• _Estratto selezionato_
————

Le novità della Pasqua 2025 non si contano, a cominciare dallo storico allineamento della data della festa per ebrei e per cristiani, di diverse denominazioni.
Ne suggeriamo una, nella crisi che attanaglia il mondo: provare a considerare i brani della Scrittura che vengono letti, pregati e meditati in questi giorni “santi” anche come testi di pedagogia politica. Gli ingredienti, a ben guardare, ci sono tutti: una terra contesa, una città e un impero, una nazione occupata e una lotta di liberazione, intrighi di palazzi e cambi di alleanze, tanto tanto sangue innocente e attentati, processi, torture.
Sullo sfondo i nazionalismi e la stupida folla, ostaggio dei populisti. A muovere gli attori, impalpabili ma onnipresenti, sempre loro: il potere e il denaro. Gesù, la figura che irrompe sulla scena politica della Pasqua di allora, risulta misteriosa, quasi un alieno, o un idiota, come direbbe Dostoevskij. Lo si capisce dai travisamenti, dalla domanda ricorrente “chi è?” e dal rimbalzare delle risposte: “figlio del carpentiere”, “nazareno”, “profeta”, “rabbì”… Persino riguardo all’accusa che lo trascina da un tribunale all’altro non c’è accordo: “Perché? Che ha fatto di male?”. Si questiona fino alla condanna a morte, sbrigativa per non rovinare la festa.

————

Voci di dati:
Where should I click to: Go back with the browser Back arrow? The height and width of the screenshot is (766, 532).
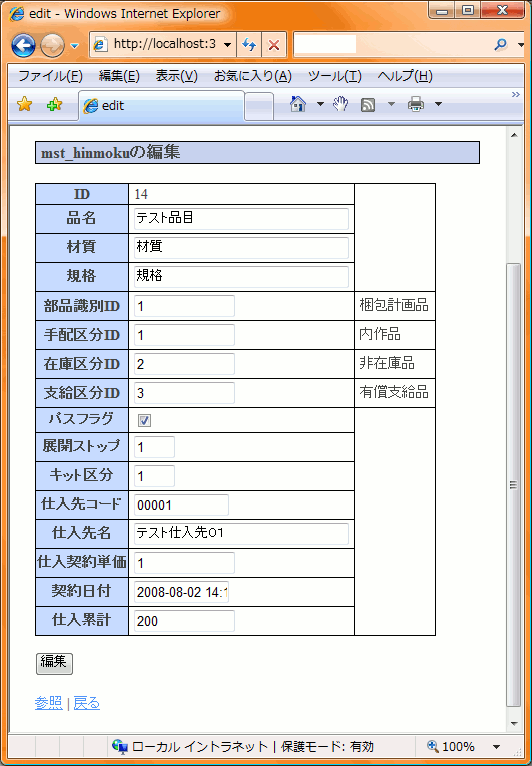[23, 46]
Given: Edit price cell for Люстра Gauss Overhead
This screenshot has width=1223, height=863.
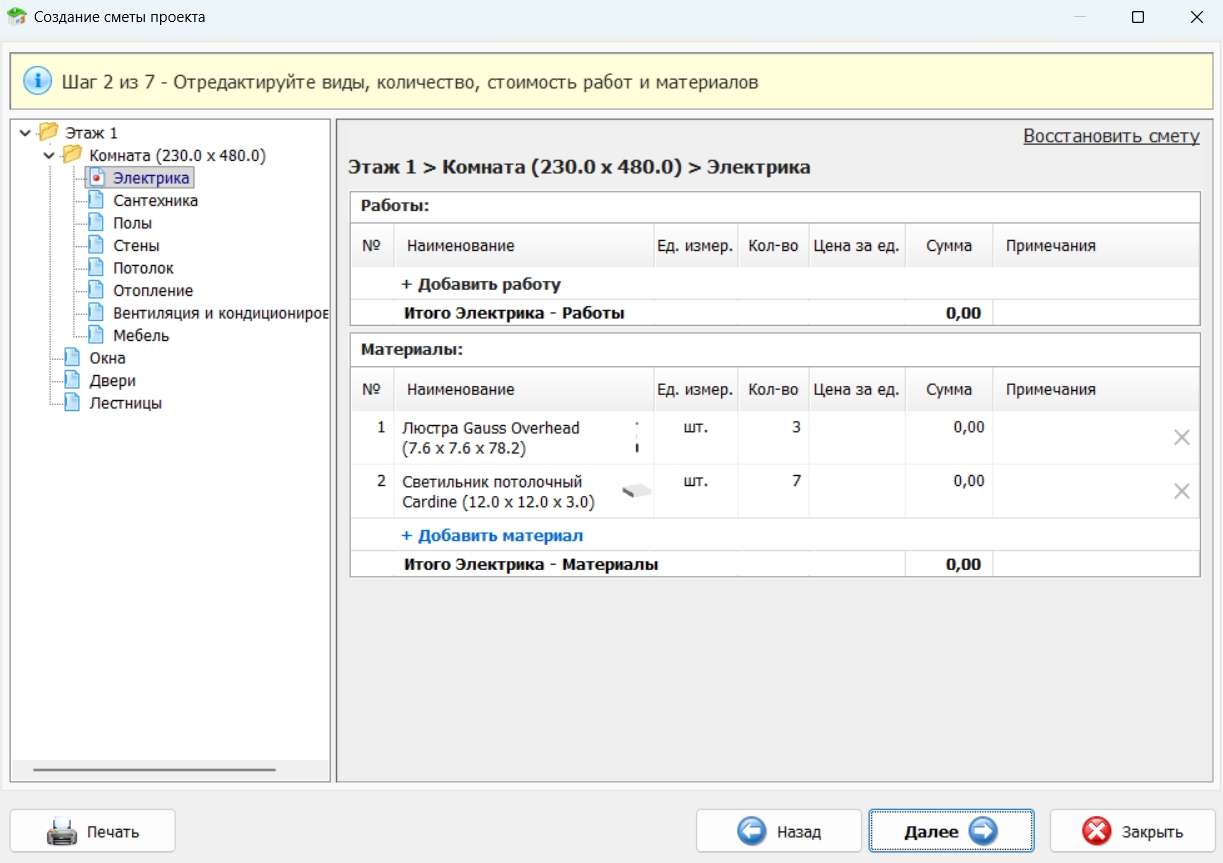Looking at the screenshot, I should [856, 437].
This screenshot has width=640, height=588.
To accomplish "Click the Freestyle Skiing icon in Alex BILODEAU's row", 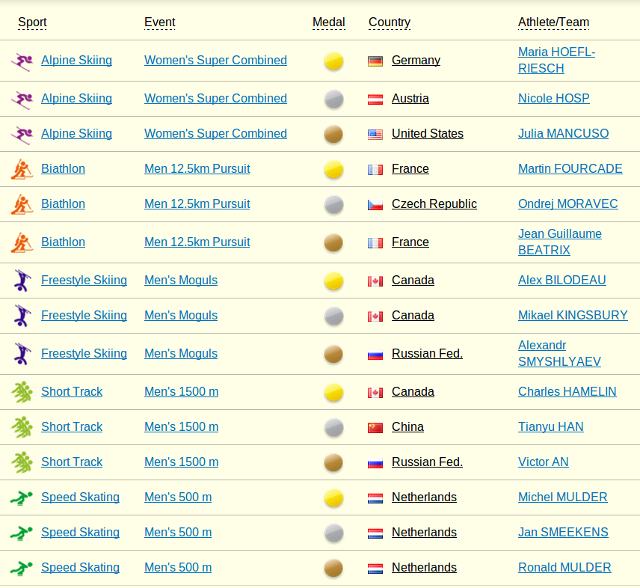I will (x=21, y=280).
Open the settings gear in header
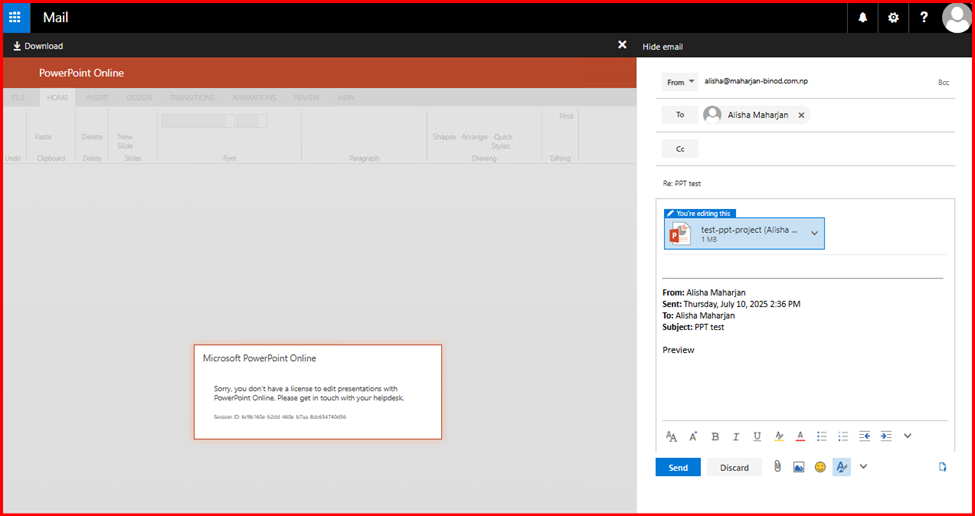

————

• _Cosa fare_
Nel testo sulla Pasqua 2025, quali sono gli attori impalpabili ma onnipresenti che muovono la scena?

• _Risultato dell'esercizio_
Il potere e il denaro.